Application fees for student admission to charter schools are prohibited. G. L. c. 71, § 89 (f). In addition, “[t]here shall be no tuition charge for students attending charter schools.” Id. at § 89 (n). Commonwealth charter schools receive public funds directly from the Commonwealth. Id. at § 89 (nn). The funding comes from the State through a reduction in the educational funding (at a calculated per pupil rate) for the towns from which the charter school draws its students. Id. Subject to appropriation, the Commonwealth may provide partial reimbursement to those towns for the reductions made. Id. at § 89 (oo).

2. We next set forth the material facts. In furtherance of its goal to establish a Commonwealth charter school, AMSA submitted to the department, on August 8, 2003, a letter of intent and, on September 8, 2003, its prospectus. Five reviewers performed independent examinations of AMSA’s prospectus, identifying areas of both strength and weakness.

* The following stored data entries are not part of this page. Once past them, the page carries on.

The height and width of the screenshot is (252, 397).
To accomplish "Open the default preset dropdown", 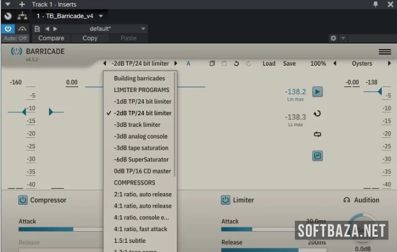I will (143, 28).
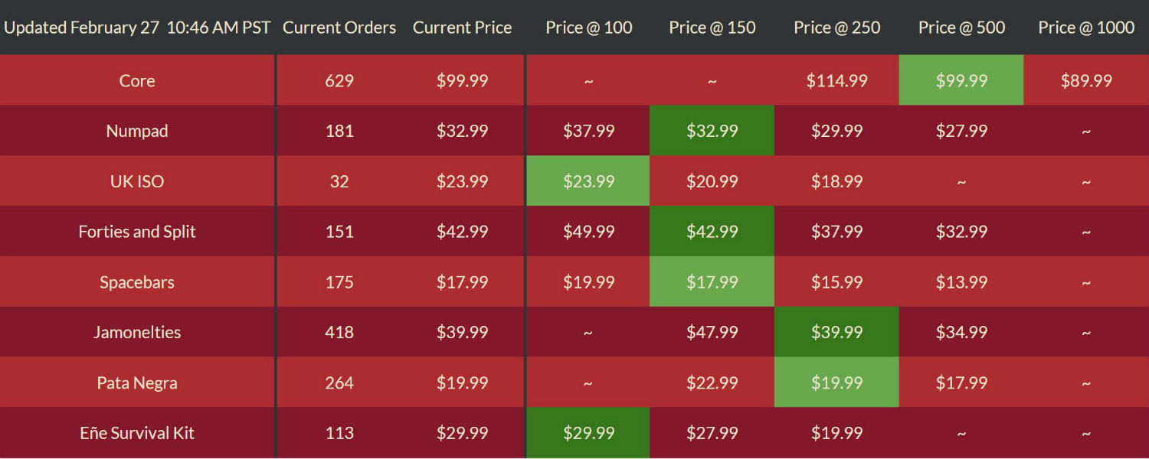Click the $89.99 Core price cell

click(x=1086, y=80)
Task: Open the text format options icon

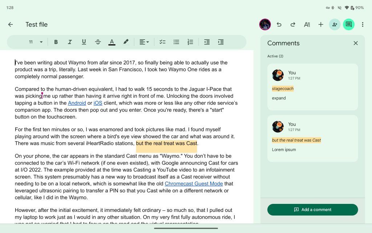Action: [x=307, y=24]
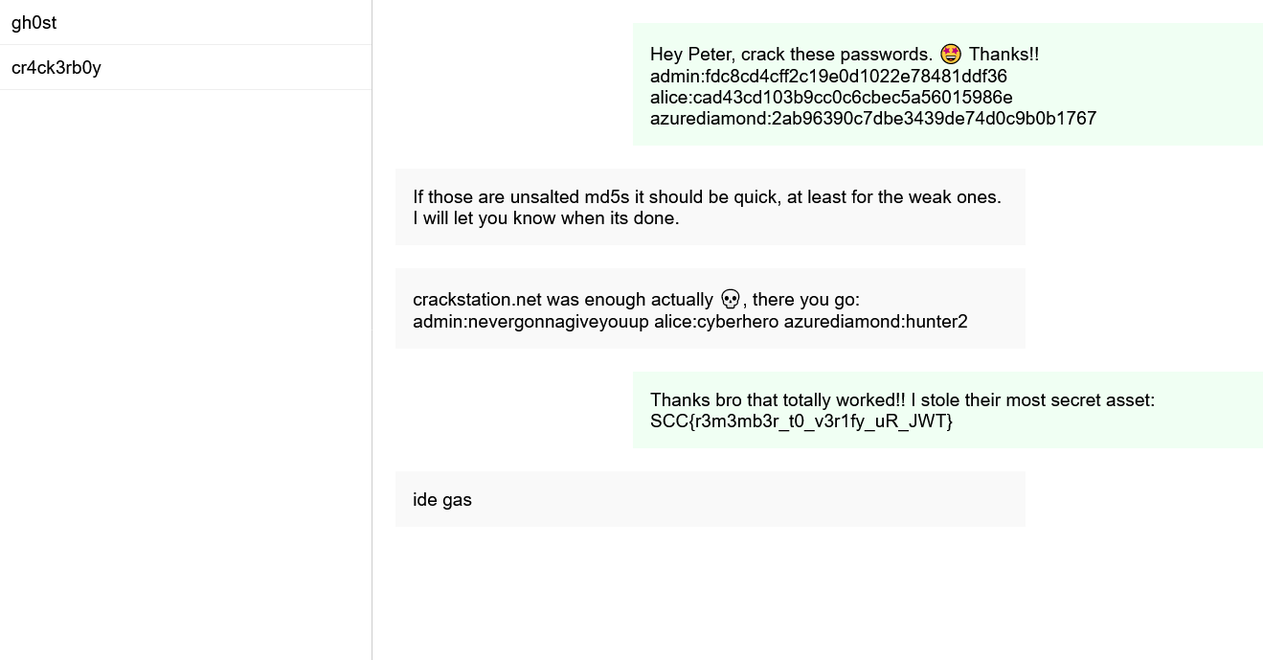Image resolution: width=1286 pixels, height=660 pixels.
Task: Click the SCC{r3m3mb3r_t0_v3r1fy_uR_JWT} flag text
Action: coord(801,421)
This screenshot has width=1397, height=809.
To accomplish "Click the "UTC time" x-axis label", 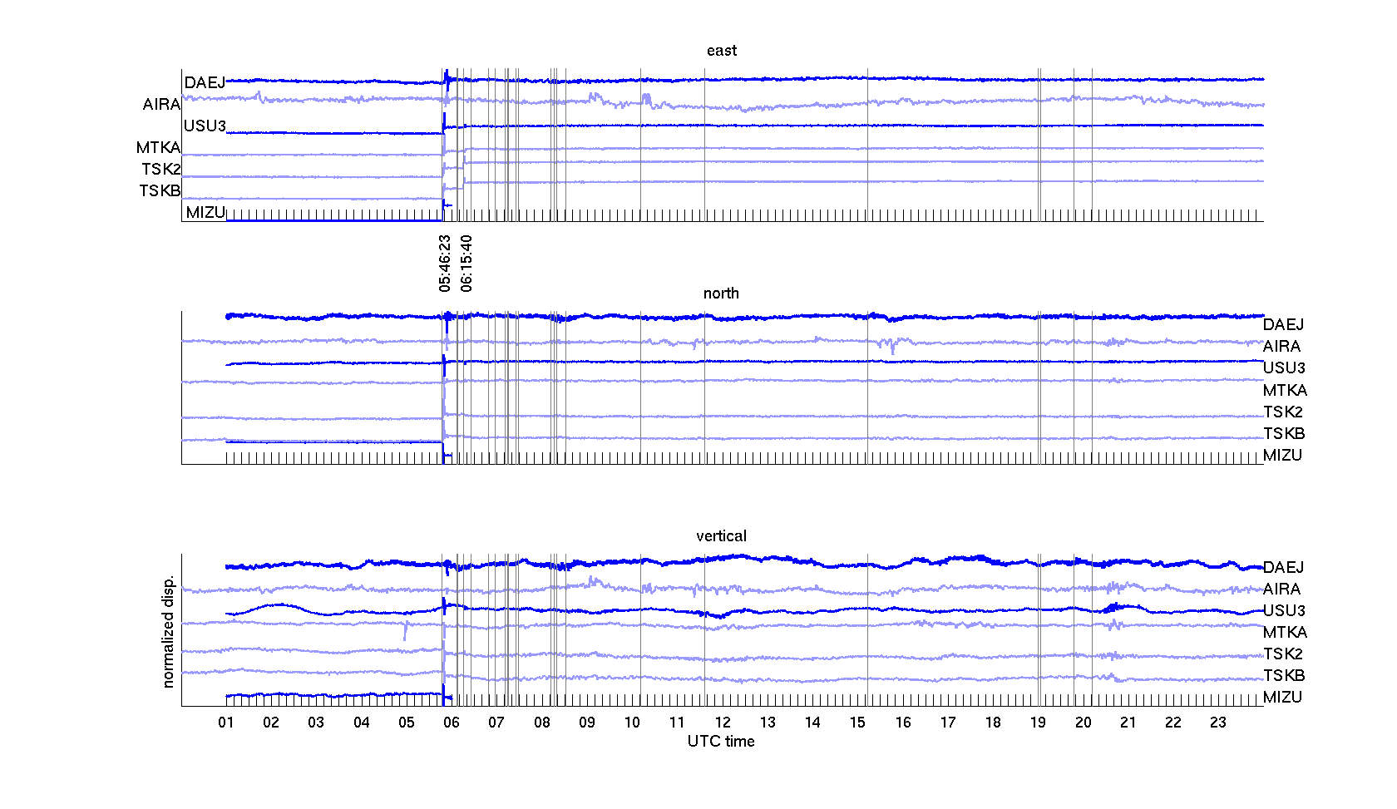I will coord(721,742).
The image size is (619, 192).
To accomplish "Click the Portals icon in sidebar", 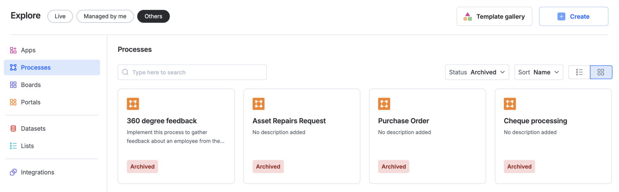I will pos(13,102).
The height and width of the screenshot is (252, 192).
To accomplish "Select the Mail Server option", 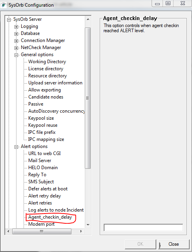I will point(40,161).
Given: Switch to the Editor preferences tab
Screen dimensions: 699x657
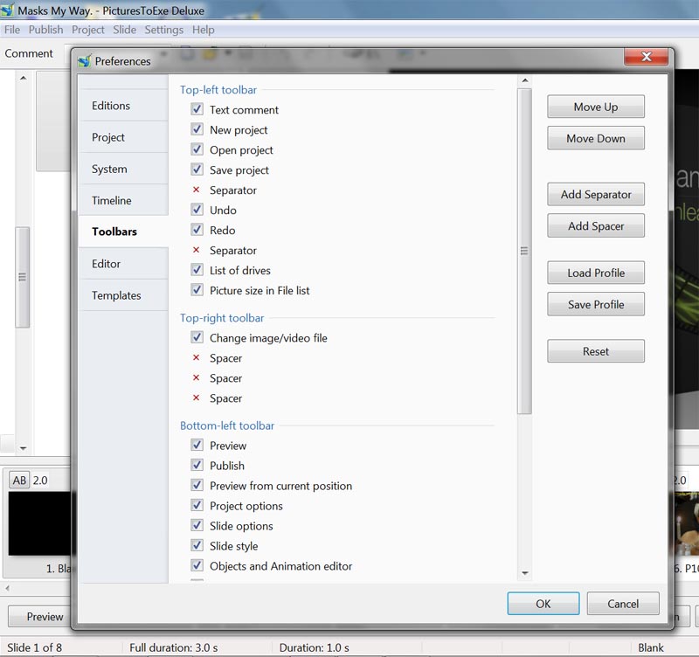Looking at the screenshot, I should (107, 264).
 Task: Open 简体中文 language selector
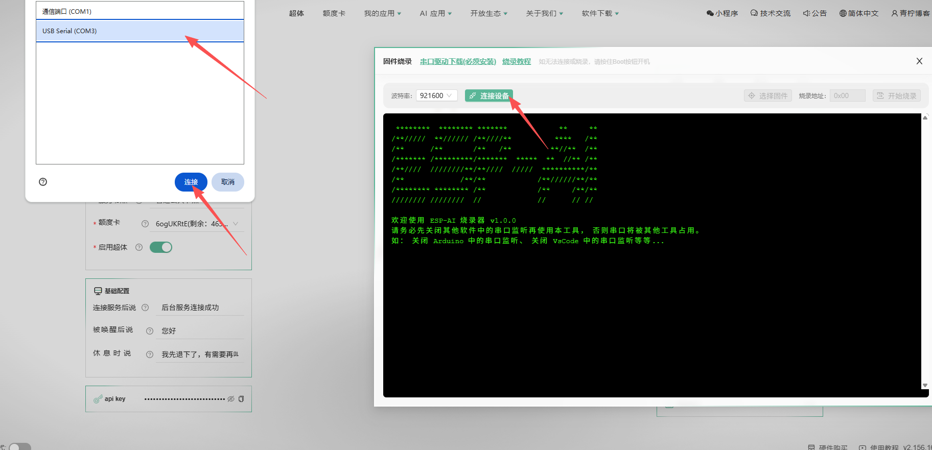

On November 14, 2003, AMSA submitted its final application to the department and, pursuant to G. L. c. 71, § 89 (g), sent copies of it to the local school committees, including the plaintiffs. By early January, several internal and external reviewers concluded their evaluations of AMSA’s final application. In addition to providing written evaluations, the reviewers participated “on a half-day panel to discuss and evaluate every section of each application.” In mid-January, the plaintiffs submitted written comments in opposition to AMSA’s final application. The department held three public hearings, on January 12, 14, and 15, timing which both public support and opposition to AMSA’s final application was expressed.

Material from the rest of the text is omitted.